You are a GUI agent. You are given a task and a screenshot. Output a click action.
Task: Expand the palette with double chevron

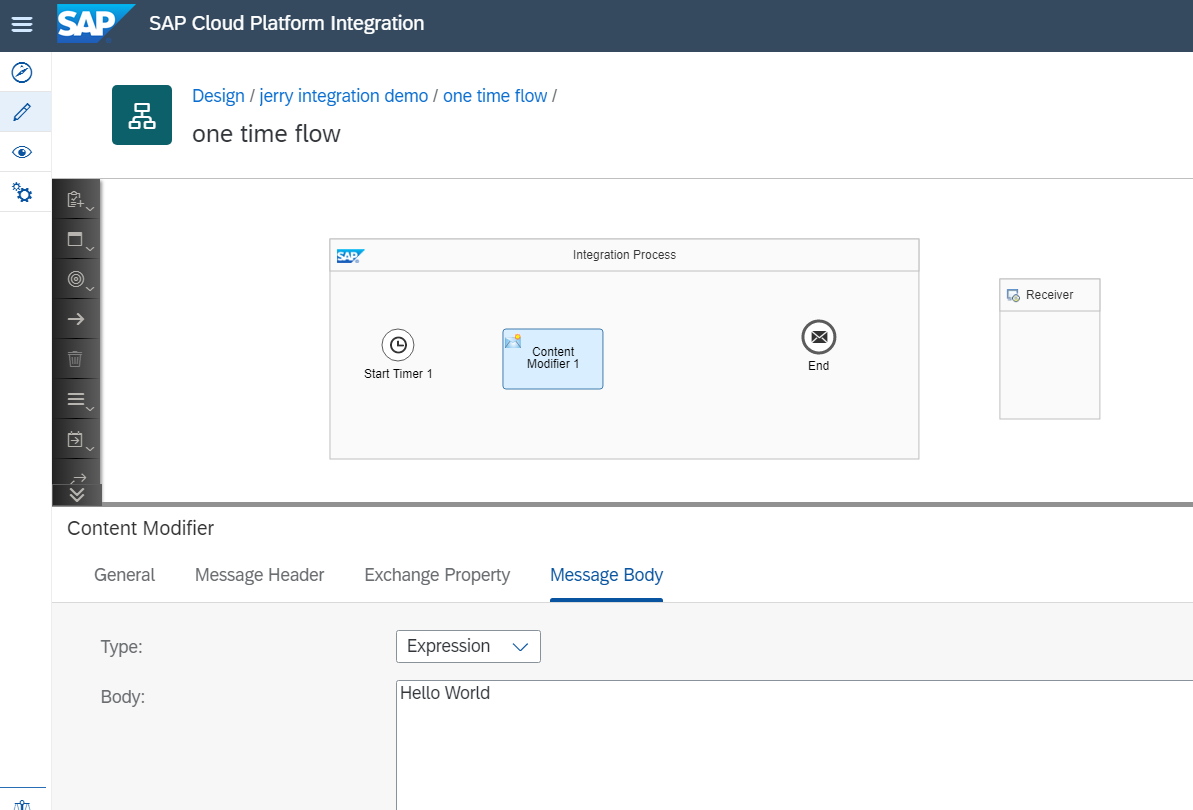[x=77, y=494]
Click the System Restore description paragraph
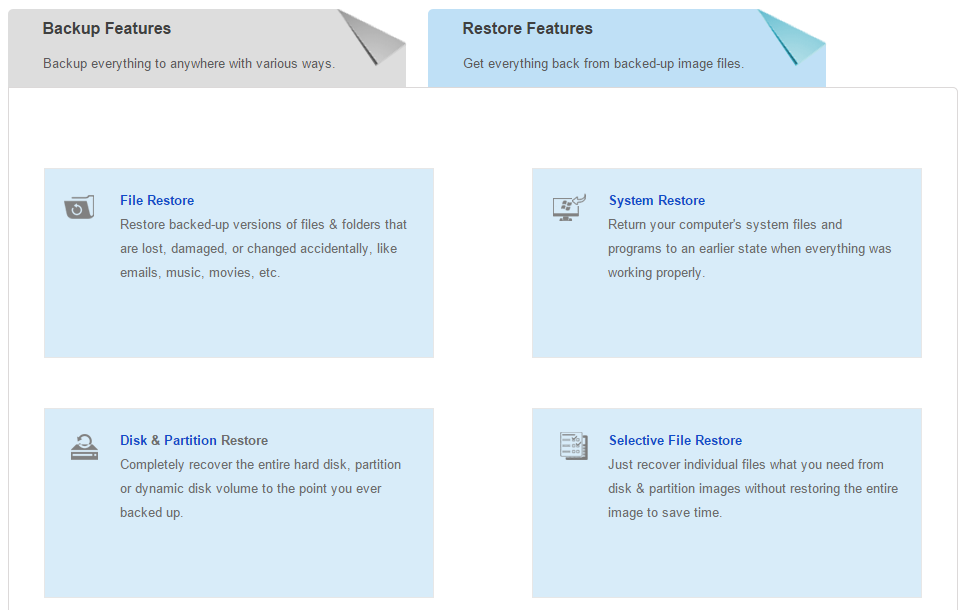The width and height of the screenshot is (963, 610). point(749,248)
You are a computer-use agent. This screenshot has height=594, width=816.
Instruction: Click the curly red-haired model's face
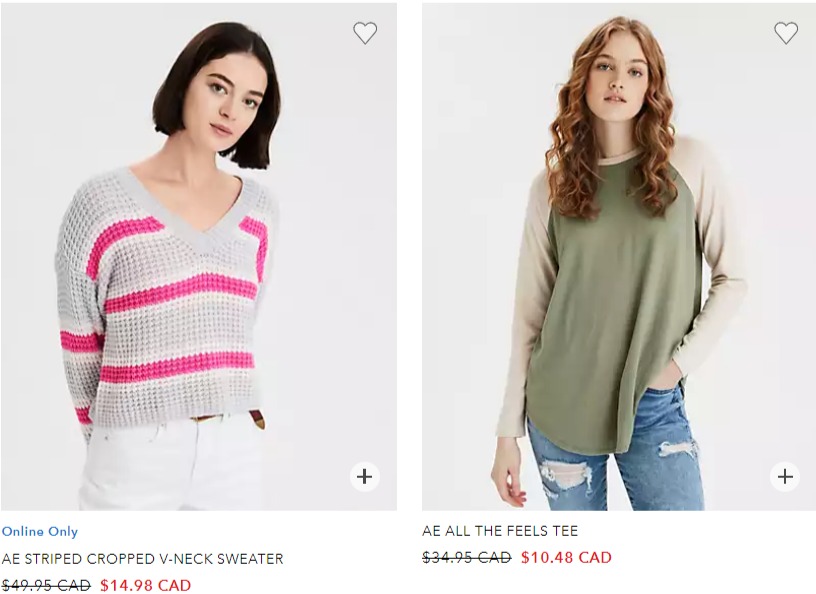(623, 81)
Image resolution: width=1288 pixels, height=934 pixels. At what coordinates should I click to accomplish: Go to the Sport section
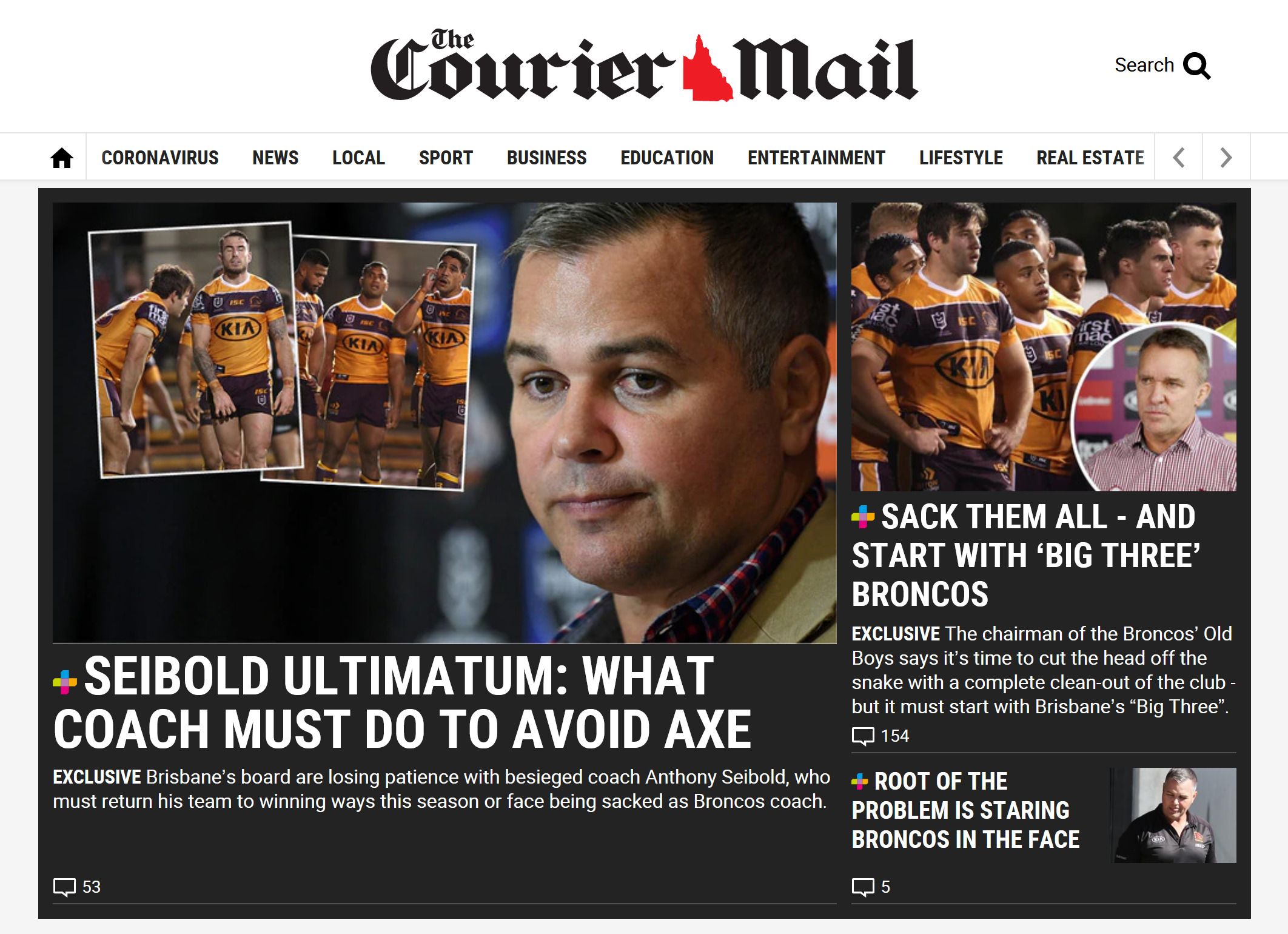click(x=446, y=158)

- **Problem to work on**: The answer is the run of lines from the one with "Image resolution: width=1288" through the final line of the data, copied exactly, and nothing else; no pictures.

- **The answer**:
Image resolution: width=1288 pixels, height=934 pixels. At what coordinates should I click to accomplish: Go to the Sport section
click(x=446, y=158)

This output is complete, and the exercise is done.